» **WHAT NEEDS TO BE DONE**
Rewrite the records from the line with "Find the location" to the line with "colorbar-tick-label: 0 is", replacing "particular" with "specific" and keeping everything else the same. Leave the pictures out of your answer.

-- RECORDS TO USE follows --

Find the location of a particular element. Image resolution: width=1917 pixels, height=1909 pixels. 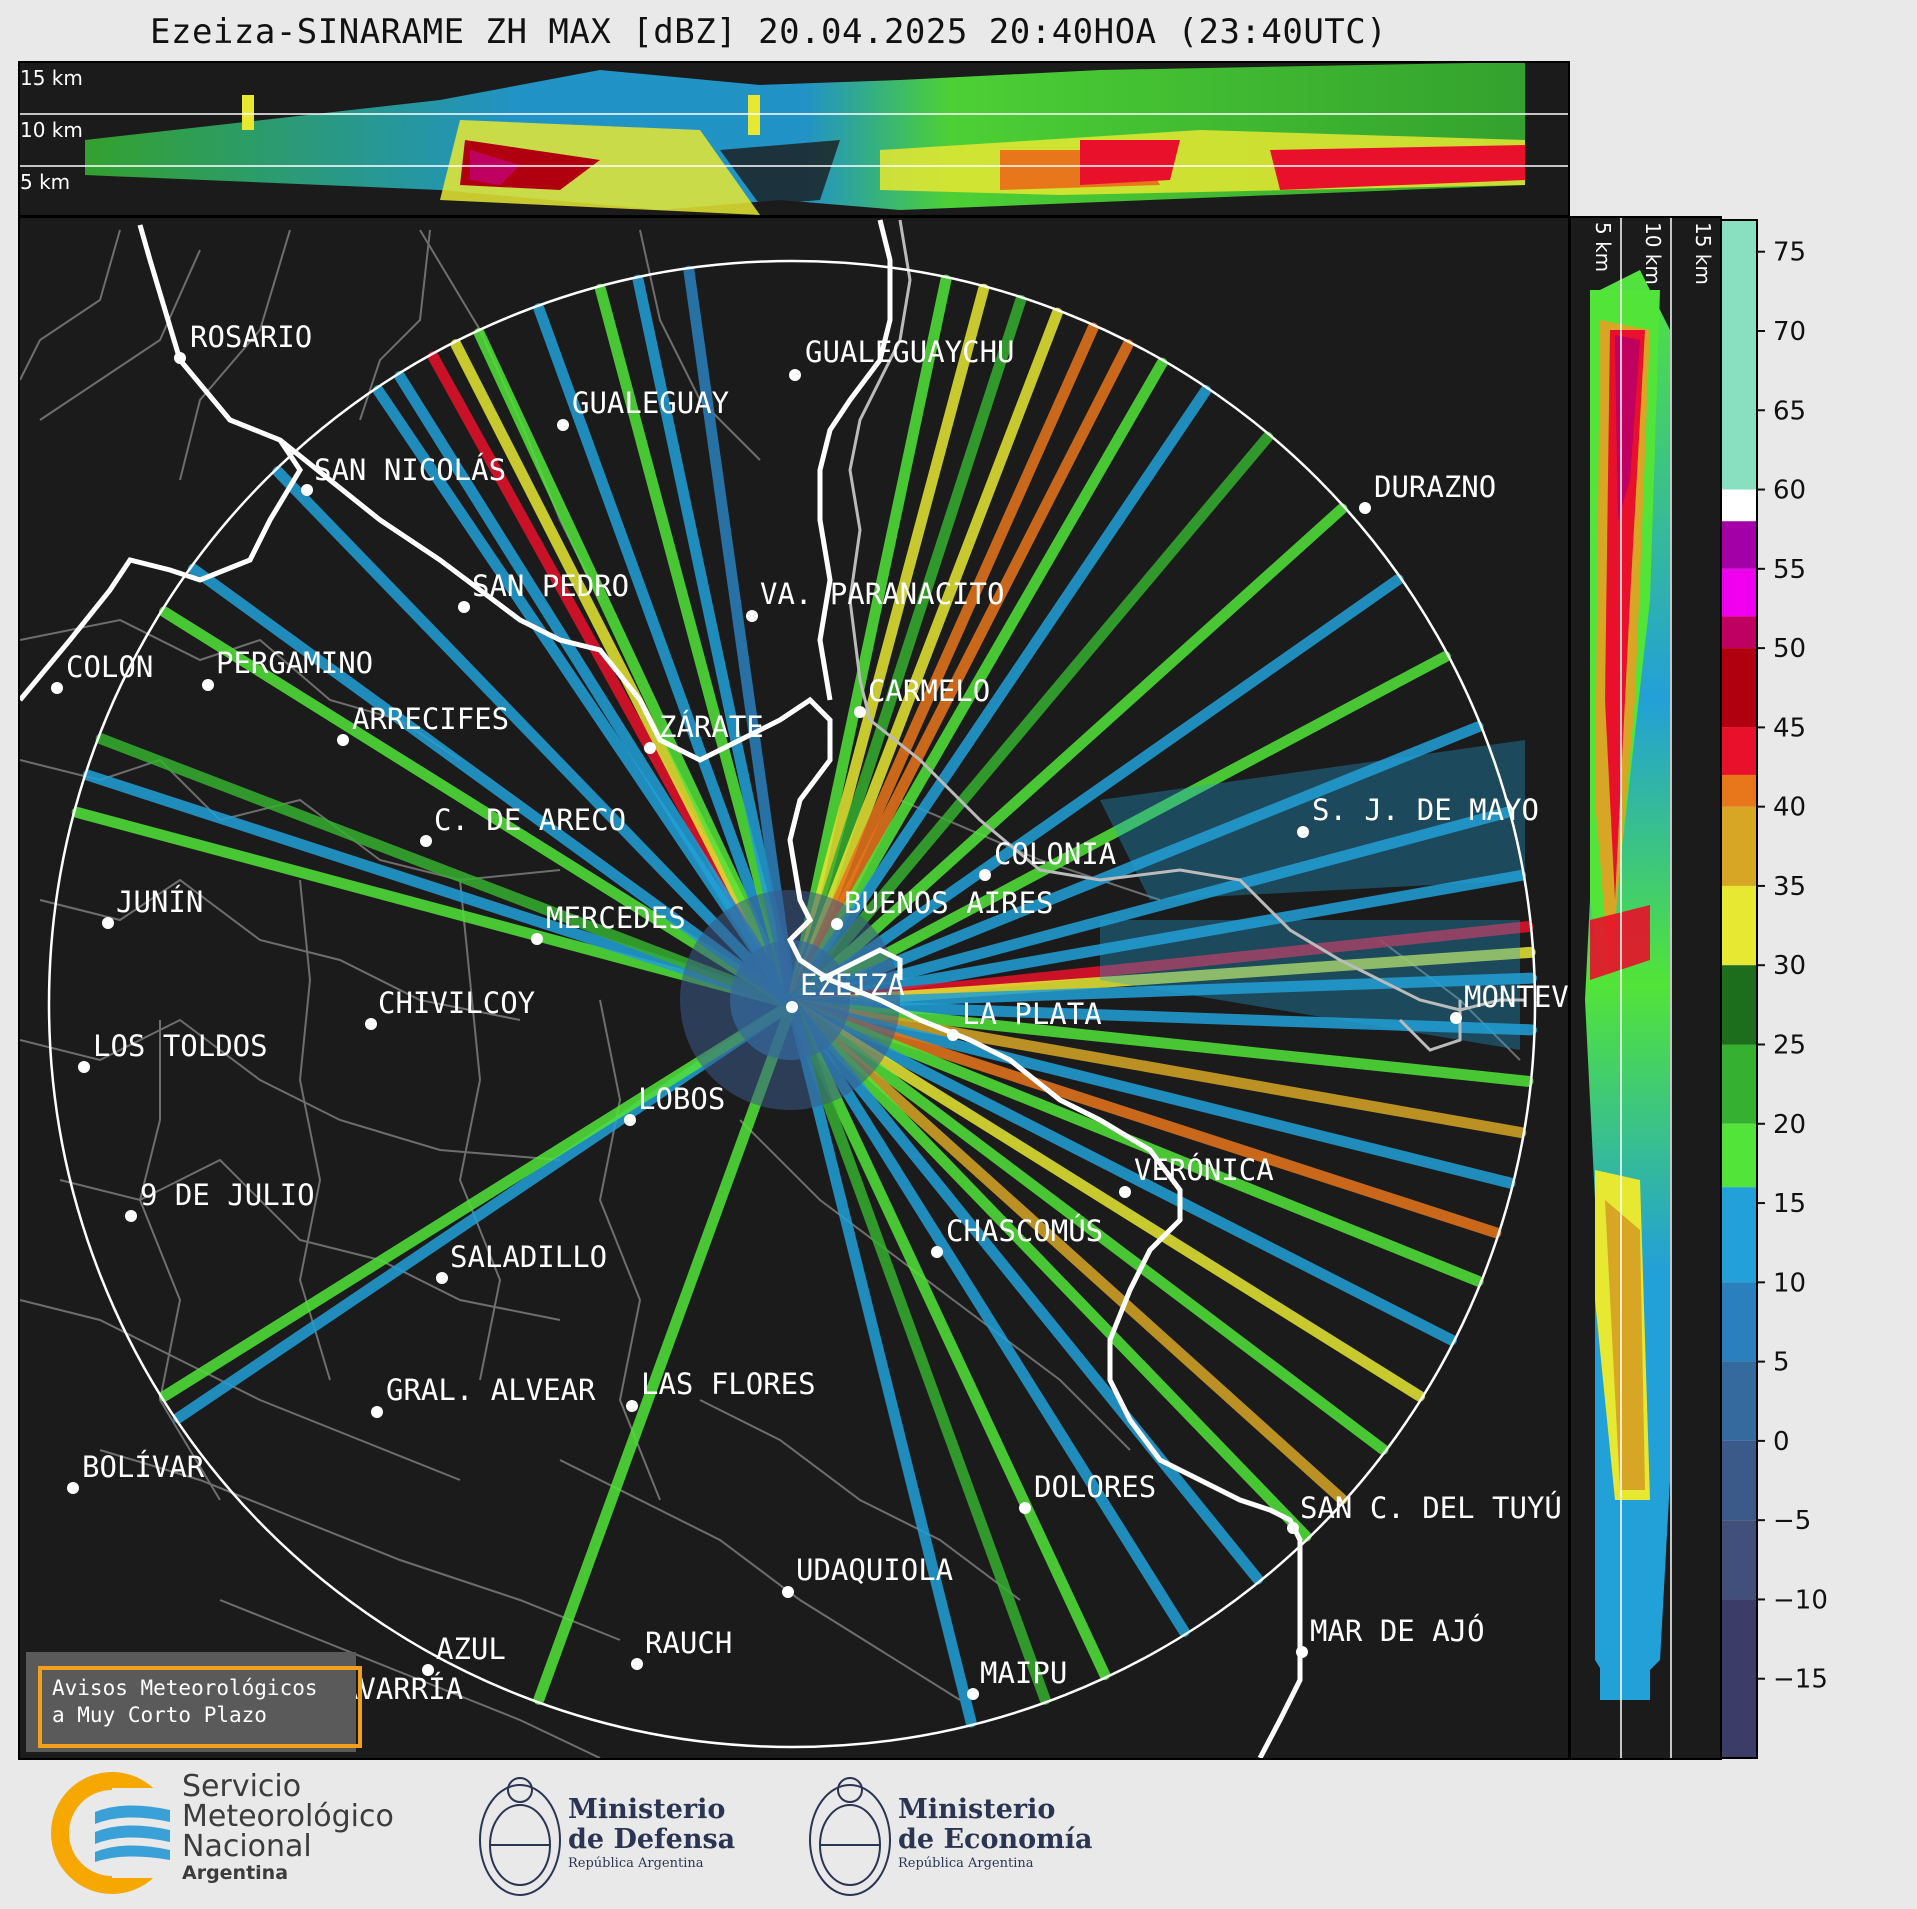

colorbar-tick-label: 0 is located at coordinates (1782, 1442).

-- RECORDS TO USE concluded --
-- RECORDS TO USE follows --

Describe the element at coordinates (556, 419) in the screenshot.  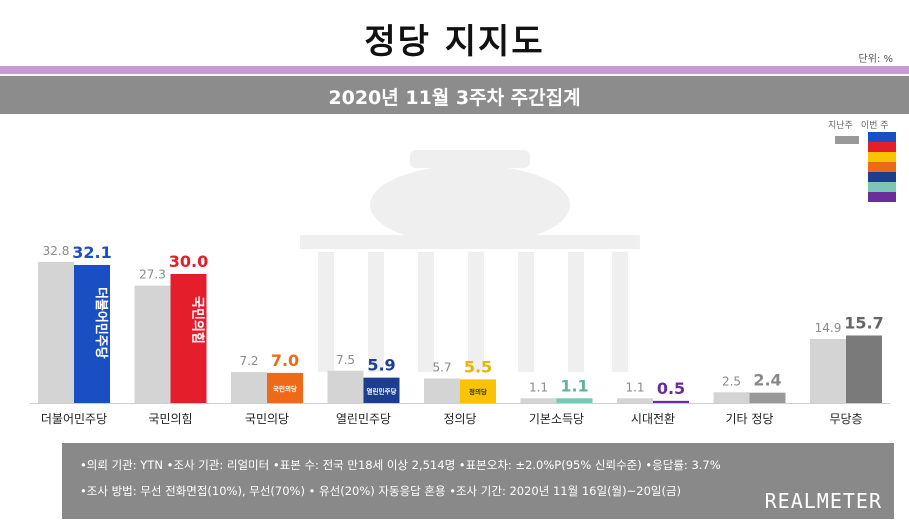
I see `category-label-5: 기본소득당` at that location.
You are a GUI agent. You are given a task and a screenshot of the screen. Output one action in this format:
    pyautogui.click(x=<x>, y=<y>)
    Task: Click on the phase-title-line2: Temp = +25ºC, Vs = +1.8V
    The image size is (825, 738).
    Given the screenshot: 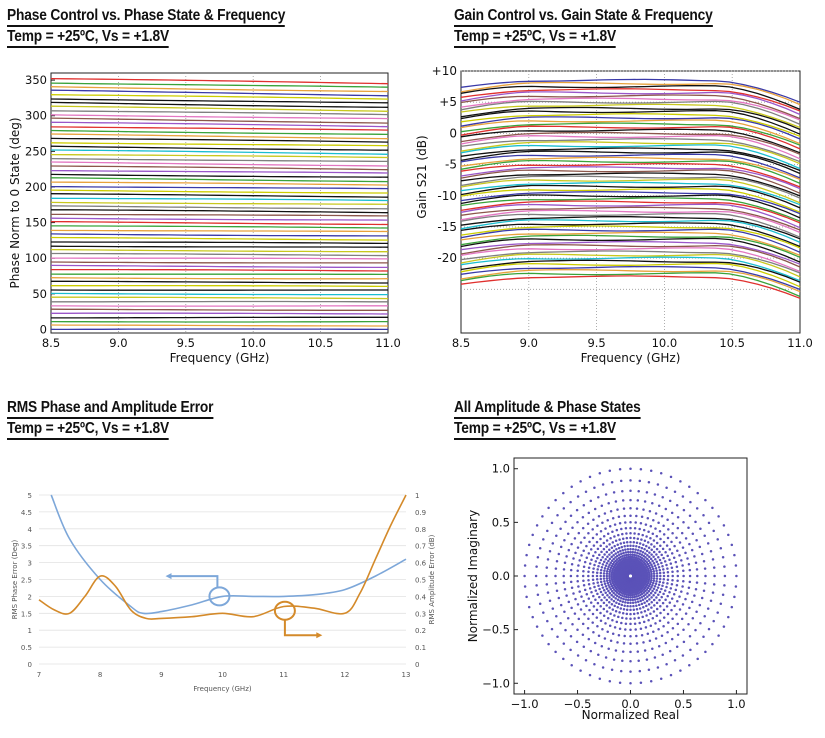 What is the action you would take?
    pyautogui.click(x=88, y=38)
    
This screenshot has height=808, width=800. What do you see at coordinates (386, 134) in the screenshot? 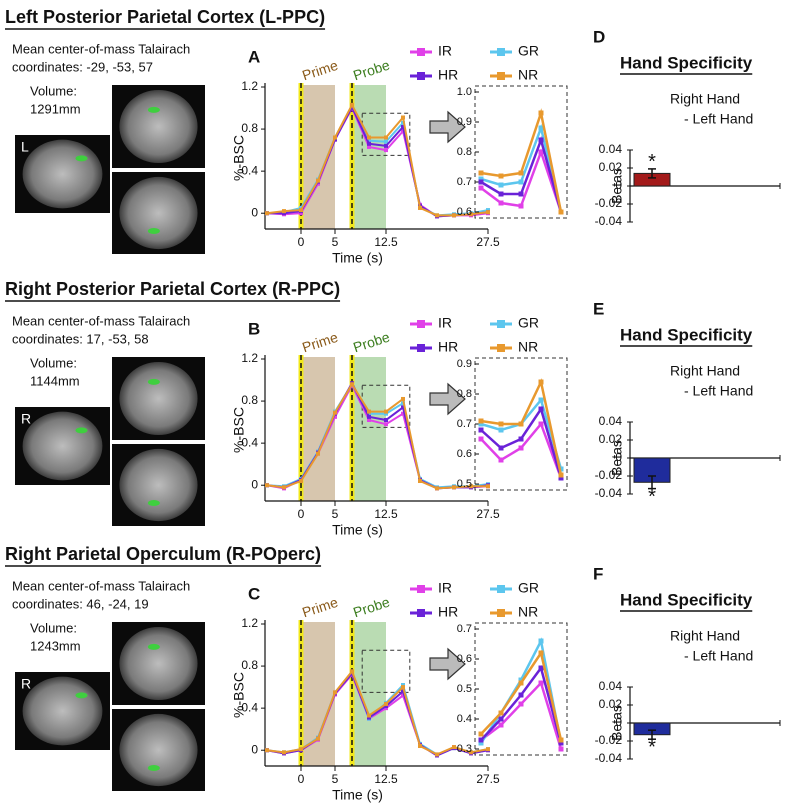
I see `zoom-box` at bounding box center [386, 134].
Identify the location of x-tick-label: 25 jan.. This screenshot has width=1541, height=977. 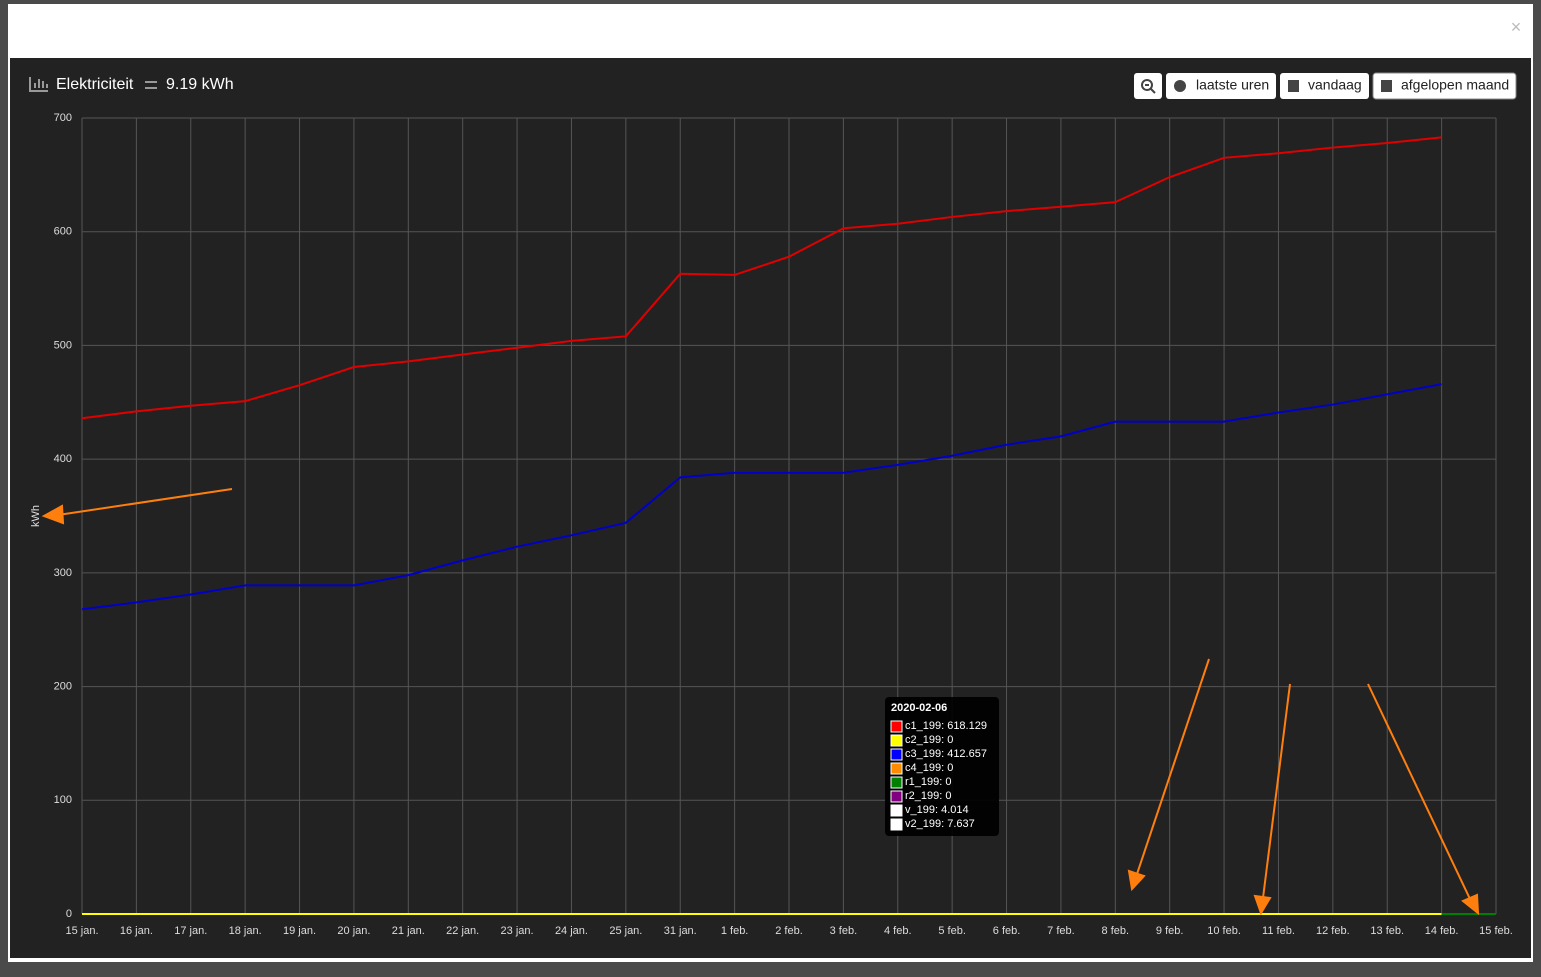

-- RECORDS TO USE concluded --

» **FINISHED EXERCISE**
Find the location of a specific element. Image resolution: width=1917 pixels, height=1909 pixels. 

colorbar-tick-label: 0 is located at coordinates (1782, 1442).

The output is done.